So I’m failing…. my true love and I’m letting her down.
She is going through hell and I’m so proud of her but I keep letting her down.
She called me today and was so happy she’s been doing well….but then all a sudden she stopped talking to me and didn’t wanna tell me what had happened just she wanted to be alone, I tried to find out what was wrong, but I upset her so I left her alone as she asked. But I guess me finding out was what wrong was wrong or maybe I shouldn’t left her alone, maybe I didn’t do it right. She told me I was in a mood so stupid me must have given the wrong impression off as I was fine but still concerned for my girl.
I hate how angry I make her, how much I let her down how I annoy her but it’s even more heart breaking I don’t even no why that’s how crap i am.
I had a naff day, awful infact I feel sorry for myself coz I’m a little under the weather everyone wants attention when ya feeling sickly, but I didn’t get chance to say anything and it’s all coz i must say wrong things or give off wrong vibes.
I wanna settle down with this girl, Iv recently realised how much she means to me so….why am I such an rubbish boyfriend???
So I lost my now ex girlfriend due to depression and anxiety the worries I was feeling were making my mind say all the wrong things and at the incorrect times, I couldn’t control the words and thoughts.

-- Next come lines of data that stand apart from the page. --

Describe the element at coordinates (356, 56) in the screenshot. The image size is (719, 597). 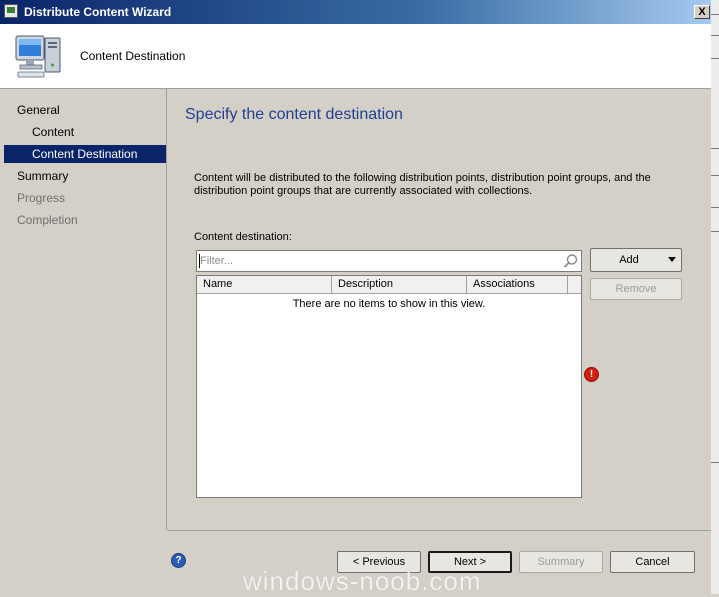
I see `wizard-header: Content Destination` at that location.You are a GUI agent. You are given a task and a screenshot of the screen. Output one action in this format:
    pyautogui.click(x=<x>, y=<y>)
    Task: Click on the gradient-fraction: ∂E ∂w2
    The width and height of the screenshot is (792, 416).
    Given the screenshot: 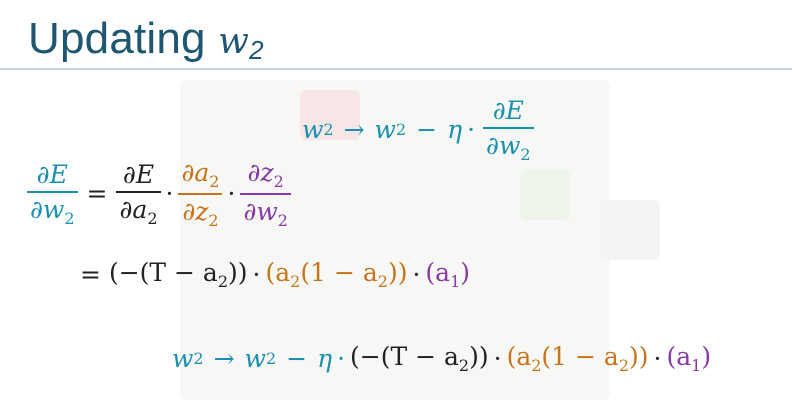 What is the action you would take?
    pyautogui.click(x=508, y=130)
    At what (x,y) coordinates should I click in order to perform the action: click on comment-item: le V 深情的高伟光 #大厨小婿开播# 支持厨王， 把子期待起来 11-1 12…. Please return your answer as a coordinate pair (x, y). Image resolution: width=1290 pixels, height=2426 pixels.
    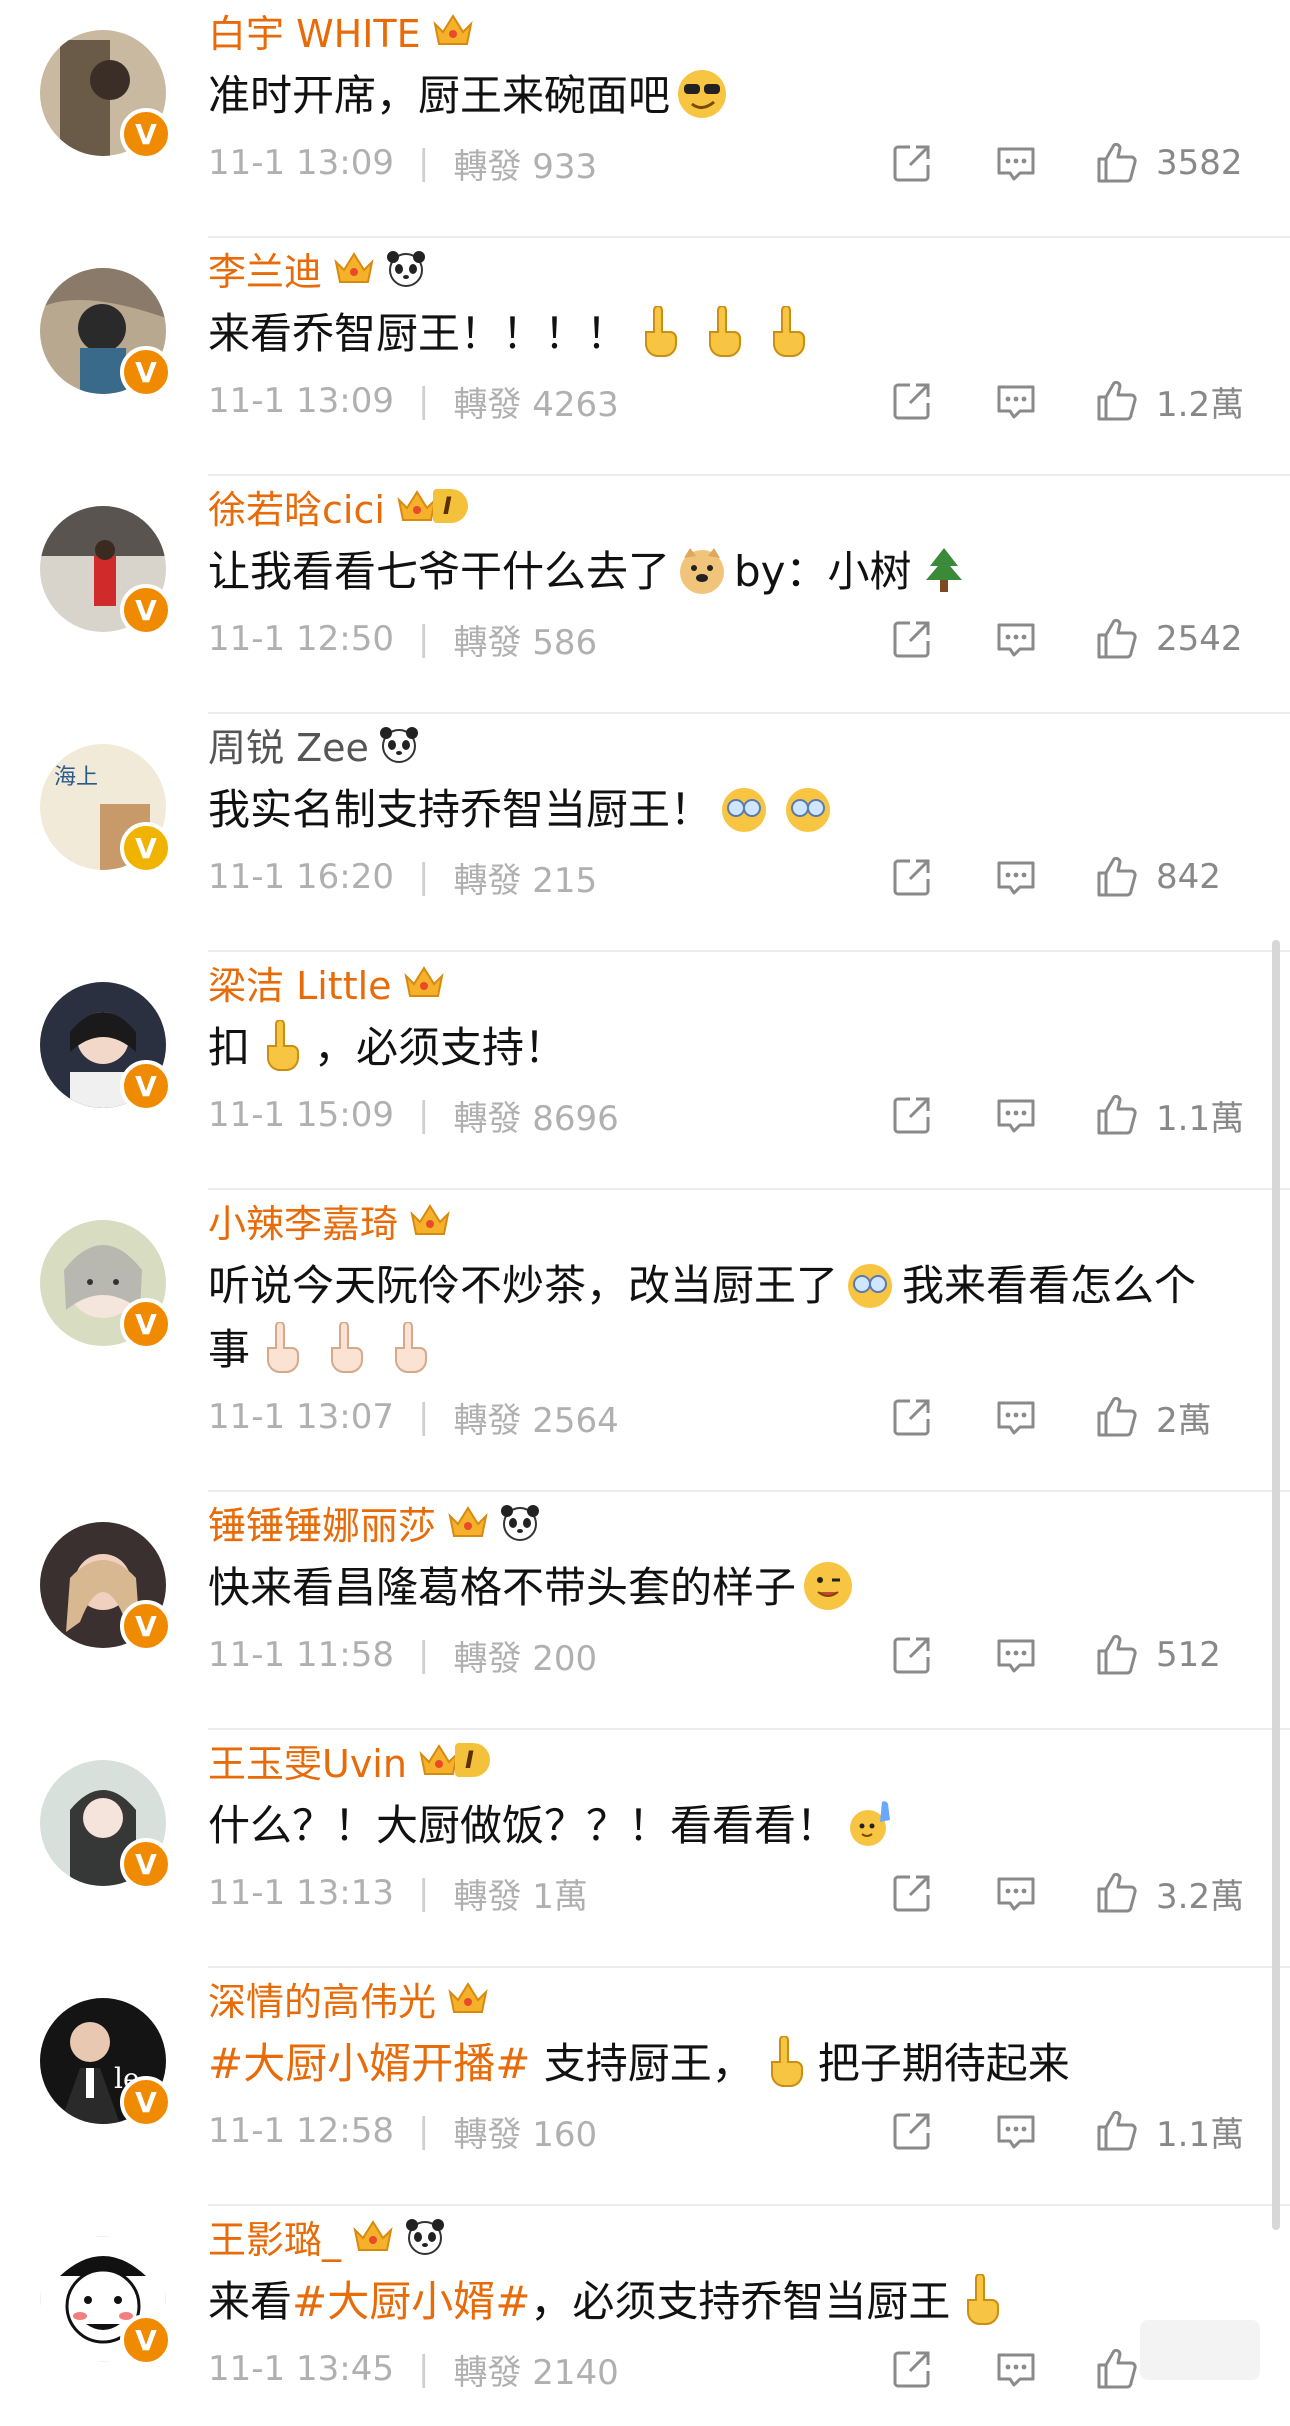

I would show a reaction to a scenario which I didn’t wanna show at all and look and think why did you say that and I would get angry but at me…how can you be angry at yourself? Once you hit this point you hate that person, your anger towards them is so strong ya see them in the mirror and hate the image you see, you see there Image and posts on social media and think I never wanna be like them, you think to yourself some people don’t deserve the luck they get…..then the worst part of it all you realise the person you are thinking of, it’s you!!!
Then when you realise it’s you who you hate and who you are, you hit the depression stage, how do you destroy you??? Death.
I think when I hear of a suicide of the bravery of someone not the selfishness, I envy the courage it took them to do it.
I want to be able to do, the confidence to be able to do it…..heights scare me, why? Because an open space looking down, I know I would lean to far forward and fall so to die scares me yet wanting to die excites me? I can’t understand that apart from shows how insanely idiotic I am.
I would wanna tell my loved one or two how much I love them and writing a suicide note or a hundred as it seems doesn’t worry me but why haven’t I the balls to do it??? I pray one day il be like oh…I did do it.
I drive home in the rain and don’t slow down praying I end up in a tree or that lorry who’s tyre goes let it hit me, don’t see me and crush my car.
Then that way I wouldn’t have to deal with the only person I hate in the whole wide world.
Recently people’s “banter” or persons banter is aimed at how stupid I am, yeah I have a clever job but me I’m a failure I’m stupid I do stupid things clumsy things, today I drove down the wrong road as I ignored the sat nav then lost my pen again and dropped my drink over me yeah may seem funny but it really angers me makes me hate me even more for being useless.
So this year it’s the aim to move out….that’s it but this year should be moving out with my partner and was supposed to be the year I get engaged to her too (me little old me finding a wife) feels weird.
How ever it’s not the case due to me being me I lost all that, my biggest dream in the world a girl who was not perfect but she’s perfection and was perfect for me, something I have never experienced someone making me smile all the time not breaking my heart, being her friend is okay because I don’t want her to be with him (me) because she’s better then him and he deserves everything he gets.
So I sit here tonight and think why, what’s the point….when all I want is a rewind so I could live my dream a little longer. If not the stop button because I don’t wanna watch any more of the episode of ME it is awful and destroying me… No one can ever hate anyone the way I hate me, but I’m happy I feel this way too because everything that happens to me is what I deserve.